[start]

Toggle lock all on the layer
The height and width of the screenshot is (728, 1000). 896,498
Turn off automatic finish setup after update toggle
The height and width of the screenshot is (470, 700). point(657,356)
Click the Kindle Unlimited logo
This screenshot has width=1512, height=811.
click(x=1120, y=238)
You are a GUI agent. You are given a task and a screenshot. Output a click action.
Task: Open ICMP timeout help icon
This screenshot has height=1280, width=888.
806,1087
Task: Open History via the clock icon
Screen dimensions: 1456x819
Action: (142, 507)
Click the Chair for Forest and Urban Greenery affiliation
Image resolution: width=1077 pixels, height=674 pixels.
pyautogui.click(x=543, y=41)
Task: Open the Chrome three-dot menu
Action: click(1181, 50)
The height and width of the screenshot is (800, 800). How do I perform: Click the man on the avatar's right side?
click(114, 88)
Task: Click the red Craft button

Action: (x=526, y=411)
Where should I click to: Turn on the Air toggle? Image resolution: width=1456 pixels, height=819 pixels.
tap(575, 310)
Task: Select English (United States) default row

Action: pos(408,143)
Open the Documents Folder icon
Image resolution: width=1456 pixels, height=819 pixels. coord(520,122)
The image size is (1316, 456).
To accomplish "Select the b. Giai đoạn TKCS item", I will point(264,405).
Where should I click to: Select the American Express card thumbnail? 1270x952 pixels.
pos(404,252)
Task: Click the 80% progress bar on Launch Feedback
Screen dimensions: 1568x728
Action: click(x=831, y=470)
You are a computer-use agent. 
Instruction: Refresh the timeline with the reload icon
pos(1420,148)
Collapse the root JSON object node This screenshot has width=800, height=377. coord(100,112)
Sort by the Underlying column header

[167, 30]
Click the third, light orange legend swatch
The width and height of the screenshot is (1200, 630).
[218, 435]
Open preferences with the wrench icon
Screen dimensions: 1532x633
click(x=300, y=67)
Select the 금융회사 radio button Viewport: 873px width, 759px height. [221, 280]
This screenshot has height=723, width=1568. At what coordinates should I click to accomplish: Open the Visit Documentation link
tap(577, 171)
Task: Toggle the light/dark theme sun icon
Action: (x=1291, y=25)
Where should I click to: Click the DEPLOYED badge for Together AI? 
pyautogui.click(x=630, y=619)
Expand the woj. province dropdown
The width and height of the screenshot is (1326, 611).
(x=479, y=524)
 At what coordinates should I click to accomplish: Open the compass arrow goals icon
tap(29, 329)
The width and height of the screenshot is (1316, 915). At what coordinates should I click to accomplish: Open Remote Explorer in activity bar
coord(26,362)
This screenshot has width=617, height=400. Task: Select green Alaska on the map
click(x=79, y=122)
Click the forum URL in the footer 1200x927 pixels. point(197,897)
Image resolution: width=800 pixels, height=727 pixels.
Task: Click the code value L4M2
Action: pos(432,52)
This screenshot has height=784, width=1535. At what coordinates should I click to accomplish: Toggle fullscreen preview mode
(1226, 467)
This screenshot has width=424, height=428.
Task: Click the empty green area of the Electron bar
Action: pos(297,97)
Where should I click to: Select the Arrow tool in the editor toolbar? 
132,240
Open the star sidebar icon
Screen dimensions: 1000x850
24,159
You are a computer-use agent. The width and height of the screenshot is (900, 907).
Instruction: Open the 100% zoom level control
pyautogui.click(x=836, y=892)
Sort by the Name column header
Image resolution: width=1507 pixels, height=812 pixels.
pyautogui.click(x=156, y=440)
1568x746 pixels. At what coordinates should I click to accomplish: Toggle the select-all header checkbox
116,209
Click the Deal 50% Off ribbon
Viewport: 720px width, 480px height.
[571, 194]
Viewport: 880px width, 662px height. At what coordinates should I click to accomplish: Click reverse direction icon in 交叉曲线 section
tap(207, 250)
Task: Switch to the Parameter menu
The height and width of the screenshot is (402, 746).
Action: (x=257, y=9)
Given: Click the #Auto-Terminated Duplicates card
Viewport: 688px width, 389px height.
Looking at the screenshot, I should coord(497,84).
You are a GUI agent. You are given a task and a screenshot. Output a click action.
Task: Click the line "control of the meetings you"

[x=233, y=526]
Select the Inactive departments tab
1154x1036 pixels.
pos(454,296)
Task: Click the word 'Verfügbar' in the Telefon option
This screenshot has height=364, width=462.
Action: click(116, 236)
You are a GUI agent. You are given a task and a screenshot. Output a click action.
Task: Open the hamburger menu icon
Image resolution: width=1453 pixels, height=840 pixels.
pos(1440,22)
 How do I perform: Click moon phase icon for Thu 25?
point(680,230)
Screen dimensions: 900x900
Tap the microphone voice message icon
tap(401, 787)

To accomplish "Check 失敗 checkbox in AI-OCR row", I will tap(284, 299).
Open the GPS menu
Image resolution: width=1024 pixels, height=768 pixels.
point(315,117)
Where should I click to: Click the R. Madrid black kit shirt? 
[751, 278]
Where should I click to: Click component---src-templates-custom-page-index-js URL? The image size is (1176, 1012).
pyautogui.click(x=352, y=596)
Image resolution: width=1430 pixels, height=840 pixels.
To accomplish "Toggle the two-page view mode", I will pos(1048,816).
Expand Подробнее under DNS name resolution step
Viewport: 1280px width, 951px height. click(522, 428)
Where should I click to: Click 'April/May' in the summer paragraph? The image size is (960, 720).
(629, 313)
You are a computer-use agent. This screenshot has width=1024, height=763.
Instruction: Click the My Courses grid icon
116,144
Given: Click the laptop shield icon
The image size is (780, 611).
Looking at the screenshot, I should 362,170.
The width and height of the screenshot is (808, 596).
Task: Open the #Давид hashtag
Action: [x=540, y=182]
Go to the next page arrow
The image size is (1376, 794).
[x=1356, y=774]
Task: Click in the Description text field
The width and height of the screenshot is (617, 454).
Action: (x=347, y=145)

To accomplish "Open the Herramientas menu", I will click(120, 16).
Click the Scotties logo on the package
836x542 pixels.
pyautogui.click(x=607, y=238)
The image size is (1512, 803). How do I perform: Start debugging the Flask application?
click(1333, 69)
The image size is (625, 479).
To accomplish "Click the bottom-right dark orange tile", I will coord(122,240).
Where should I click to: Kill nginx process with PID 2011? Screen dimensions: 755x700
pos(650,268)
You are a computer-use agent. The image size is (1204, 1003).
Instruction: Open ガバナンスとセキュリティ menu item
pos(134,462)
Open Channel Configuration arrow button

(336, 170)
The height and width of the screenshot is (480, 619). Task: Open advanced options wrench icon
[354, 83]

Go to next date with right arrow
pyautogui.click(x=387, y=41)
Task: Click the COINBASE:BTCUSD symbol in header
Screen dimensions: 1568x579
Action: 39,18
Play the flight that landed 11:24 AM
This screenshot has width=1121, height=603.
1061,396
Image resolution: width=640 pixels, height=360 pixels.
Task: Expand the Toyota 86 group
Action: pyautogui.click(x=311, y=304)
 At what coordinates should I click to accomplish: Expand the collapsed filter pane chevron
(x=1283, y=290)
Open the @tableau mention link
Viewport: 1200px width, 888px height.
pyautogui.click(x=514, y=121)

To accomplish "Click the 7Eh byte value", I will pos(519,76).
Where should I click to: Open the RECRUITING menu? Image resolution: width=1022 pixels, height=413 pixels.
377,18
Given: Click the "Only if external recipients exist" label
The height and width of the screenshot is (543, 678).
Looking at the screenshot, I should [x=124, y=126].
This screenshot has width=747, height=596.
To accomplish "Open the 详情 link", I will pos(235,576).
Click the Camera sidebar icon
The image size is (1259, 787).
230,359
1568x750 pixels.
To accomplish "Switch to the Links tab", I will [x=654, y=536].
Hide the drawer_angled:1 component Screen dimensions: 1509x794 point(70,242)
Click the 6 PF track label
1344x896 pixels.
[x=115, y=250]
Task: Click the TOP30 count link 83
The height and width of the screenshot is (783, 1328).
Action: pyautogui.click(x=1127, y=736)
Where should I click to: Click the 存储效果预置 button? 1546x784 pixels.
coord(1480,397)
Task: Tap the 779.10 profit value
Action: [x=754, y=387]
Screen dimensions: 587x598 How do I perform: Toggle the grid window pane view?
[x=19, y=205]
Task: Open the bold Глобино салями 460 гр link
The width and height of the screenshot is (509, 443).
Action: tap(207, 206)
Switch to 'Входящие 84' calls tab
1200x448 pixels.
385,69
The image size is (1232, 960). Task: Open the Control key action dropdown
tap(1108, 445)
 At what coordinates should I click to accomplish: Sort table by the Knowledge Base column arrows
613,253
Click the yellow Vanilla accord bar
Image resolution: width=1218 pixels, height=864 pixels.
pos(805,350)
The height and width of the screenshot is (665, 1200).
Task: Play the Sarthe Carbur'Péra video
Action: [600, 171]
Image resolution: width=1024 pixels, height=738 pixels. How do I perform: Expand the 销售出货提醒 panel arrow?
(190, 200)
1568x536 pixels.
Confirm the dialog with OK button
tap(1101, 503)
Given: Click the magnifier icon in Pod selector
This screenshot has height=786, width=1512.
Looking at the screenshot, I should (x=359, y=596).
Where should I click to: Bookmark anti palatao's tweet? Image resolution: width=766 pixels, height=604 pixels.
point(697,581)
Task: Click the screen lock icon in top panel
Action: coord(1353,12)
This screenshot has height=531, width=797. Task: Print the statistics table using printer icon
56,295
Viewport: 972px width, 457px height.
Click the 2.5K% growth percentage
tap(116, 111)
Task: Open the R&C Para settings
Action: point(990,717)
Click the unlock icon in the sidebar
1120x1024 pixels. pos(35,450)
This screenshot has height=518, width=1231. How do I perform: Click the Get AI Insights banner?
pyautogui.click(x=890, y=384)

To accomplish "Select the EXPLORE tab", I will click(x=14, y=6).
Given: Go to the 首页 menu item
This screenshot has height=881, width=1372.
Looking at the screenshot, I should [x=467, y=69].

[end]

- [TASK REQUIREMENTS]: Please retype the rows exactly, everything from the line containing "will click(x=14, y=6)." down to the last of the rows.

- [FINISHED TASK]:
To accomplish "Select the EXPLORE tab", I will click(x=14, y=6).
Given: Go to the 首页 menu item
This screenshot has height=881, width=1372.
Looking at the screenshot, I should [x=467, y=69].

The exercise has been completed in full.